[petsc-users] possible performance issues with PETSc on Cray

Fri May 9 06:47:58 CDT 2014

Hi Jed et al.,

Just wanted to report back on the resolution of this issue. The computing support people at HLRN in Germany 
submitted a test case to CRAY re. performance on their XC30. CRAY has finally gotten back with a solution, 
which is to use the run-time option  -vecscatter_alltoall. Apparently this is a known issue and according to the 
HLRN folks passing this command line option to PETSc seems to work nicely.

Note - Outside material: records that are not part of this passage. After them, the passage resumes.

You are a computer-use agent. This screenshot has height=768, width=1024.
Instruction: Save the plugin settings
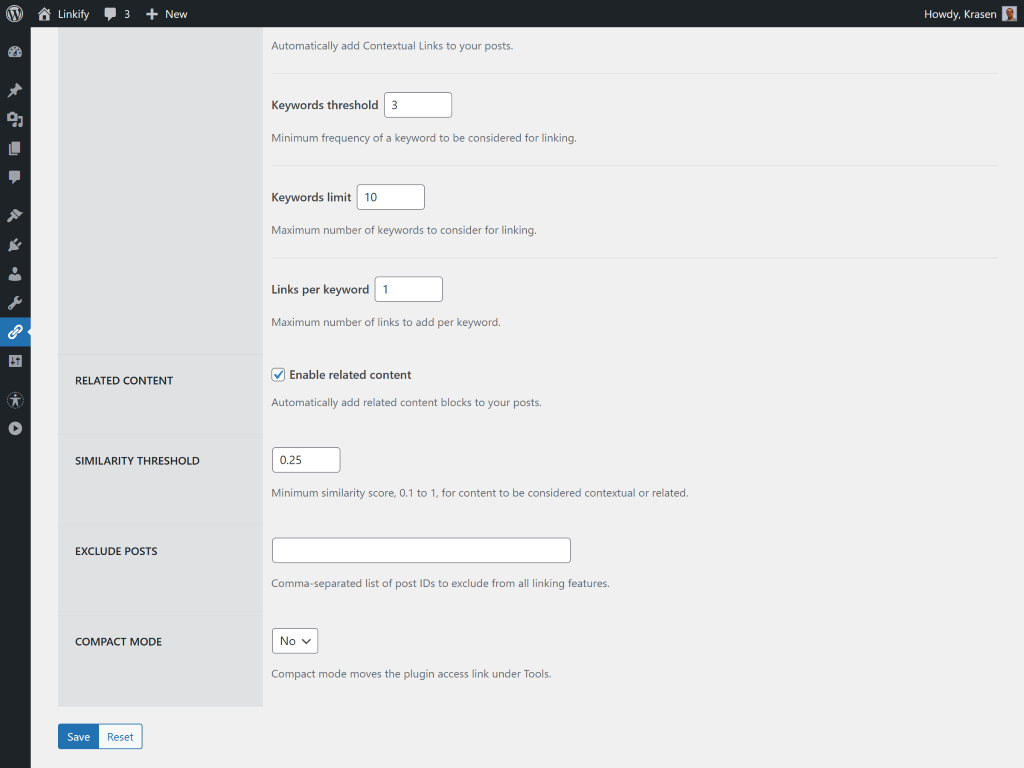(78, 736)

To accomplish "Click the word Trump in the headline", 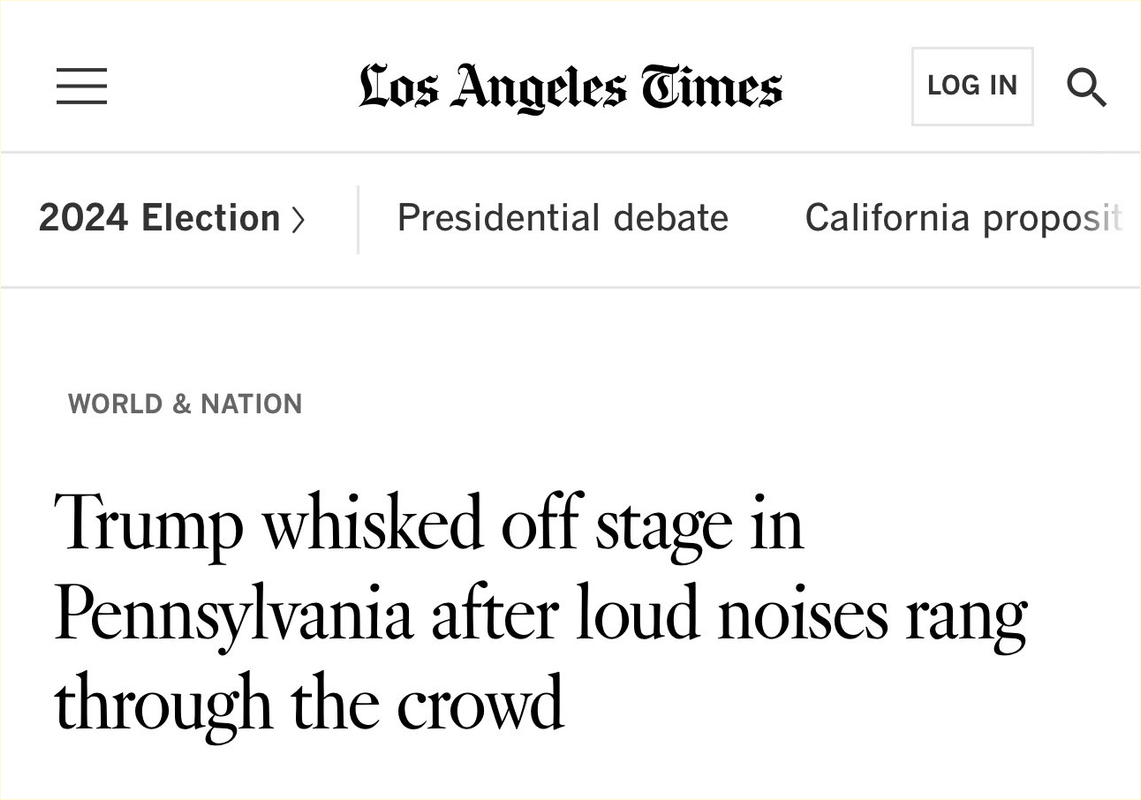I will point(149,523).
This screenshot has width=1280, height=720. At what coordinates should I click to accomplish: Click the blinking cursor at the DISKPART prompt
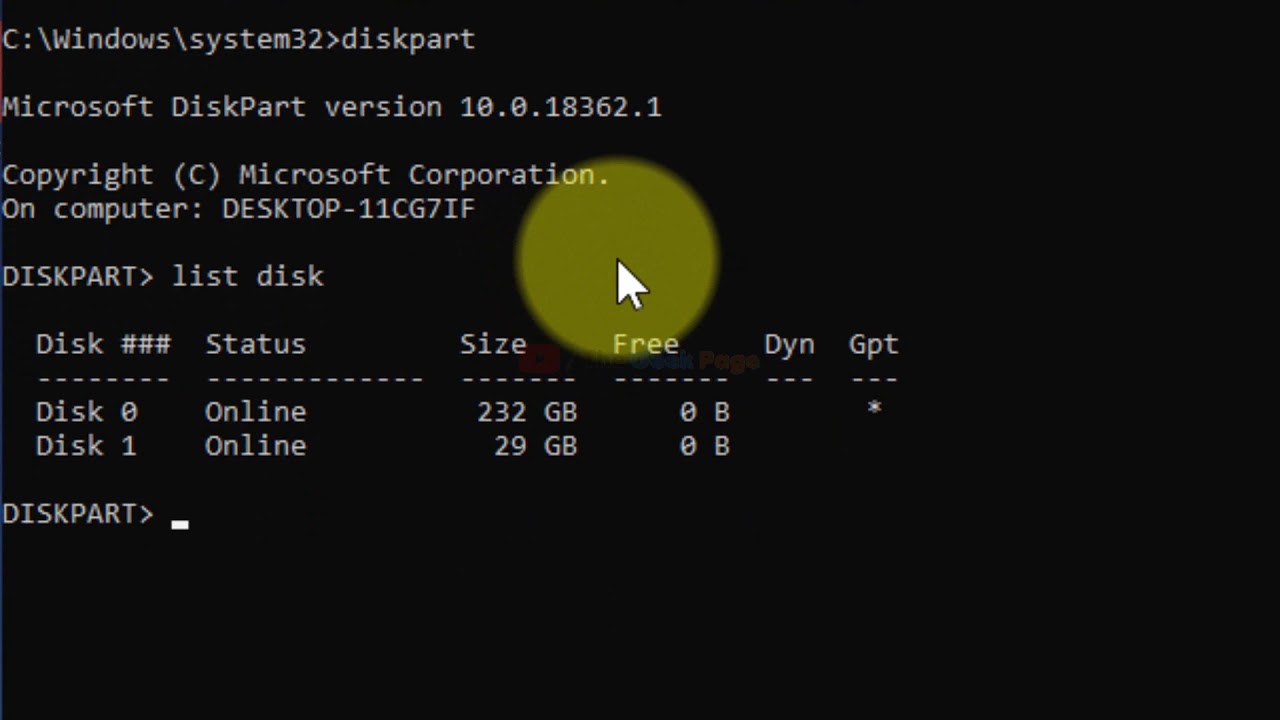(180, 522)
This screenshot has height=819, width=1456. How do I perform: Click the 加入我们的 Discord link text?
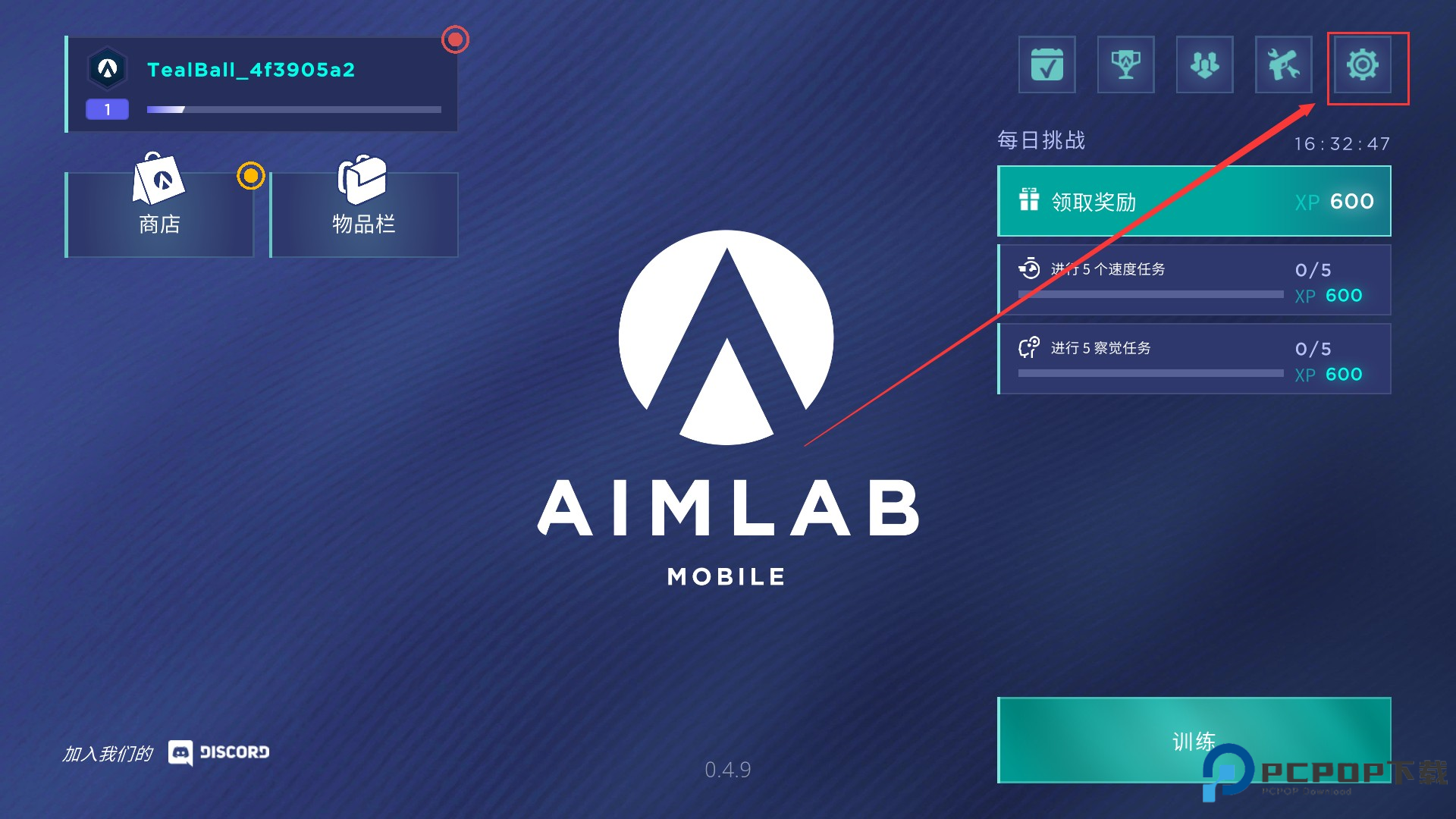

Thanks again for your help.

Samar

On Apr 11, 2014, at 7:44 AM, Jed Brown <jed at jedbrown.org> wrote:

> Samar Khatiwala <spk at ldeo.columbia.edu> writes:
> 
>> Hello,
>> 
>> This is a somewhat vague query but I and a colleague have been running PETSc (3.4.3.0) on a Cray 
>> XC30 in Germany (https://www.hlrn.de/home/view/System3/WebHome) and the system administrators 
>> alerted us to some anomalies with our jobs that may or may not be related to PETSc but I thought I'd ask 
>> here in case others have noticed something similar.
>> 
>> First, there was a large variation in run-time for identical jobs, sometimes as much as 50%. We didn't 
>> really pick up on this but other users complained to the IT people that their jobs were taking a performance 
>> hit with a similar variation in run-time. At that point we're told the IT folks started monitoring jobs and 
>> carrying out tests to see what was going on. They discovered that (1) this always happened when we were 
>> running our jobs and (2) the problem got worse with physical proximity to the nodes on which our jobs were 
>> running (what they described as a "strong interaction" between our jobs and others presumably through the 
>> communication network).
> 
> It sounds like you are strong scaling (smallish subdomains) so that your
> application is sensitive to network latency.  I see significant
> performance variability on XC-30 with this Full Multigrid solver that is
> not using PETSc.
> 
> http://59a2.org/files/hopper-vs-edison.3semilogx.png
> 
> See the factor of 2 performance variability for the samples of the ~15M
> element case.  This operation is limited by instruction issue rather
> than bandwidth (indeed, it is several times faster than doing the same
> operations with assembled matrices).  Here the variability is within the
> same application performing repeated solves.  If you get a different
> partition on a different run, you can see larger variation.
> 
> If your matrices are large enough, your performance will be limited by
> memory bandwidth.  (This is the typical case, but sufficiently small
> matrices can fit in cache.)  I once encountered a batch system that did
> not properly reset nodes between runs, leaving a partially-filled
> ramdisk distributed asymmetrically across the memory busses.  This led
> to 3x performance reduction on 4-socket nodes because much of the memory
> demanded by the application would be faulted onto one memory bus.
> Presumably your machine has a resource manager that would not allow such
> things to happen.